**EXERCISE DESCRIPTION:**
Return every line of the listing that includes the string "text".

Start of PROVIDED ENTRIES

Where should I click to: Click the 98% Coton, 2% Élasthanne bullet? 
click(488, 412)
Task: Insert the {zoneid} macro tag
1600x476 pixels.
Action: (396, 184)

End of PROVIDED ENTRIES
Start of PROVIDED ENTRIES

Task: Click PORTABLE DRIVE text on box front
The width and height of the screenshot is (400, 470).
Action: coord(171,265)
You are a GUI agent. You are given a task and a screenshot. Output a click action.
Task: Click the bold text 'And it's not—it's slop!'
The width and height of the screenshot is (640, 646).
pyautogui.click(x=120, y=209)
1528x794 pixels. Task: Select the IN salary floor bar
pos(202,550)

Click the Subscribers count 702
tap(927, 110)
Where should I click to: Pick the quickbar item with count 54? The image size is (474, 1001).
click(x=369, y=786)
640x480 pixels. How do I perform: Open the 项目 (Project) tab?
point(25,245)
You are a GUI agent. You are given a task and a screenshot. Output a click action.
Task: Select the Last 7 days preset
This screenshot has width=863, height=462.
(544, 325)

End of PROVIDED ENTRIES

**EXPECTED ANSWER:**
Task: Click PORTABLE DRIVE text on box front
Task: Click the bold text 'And it's not—it's slop!'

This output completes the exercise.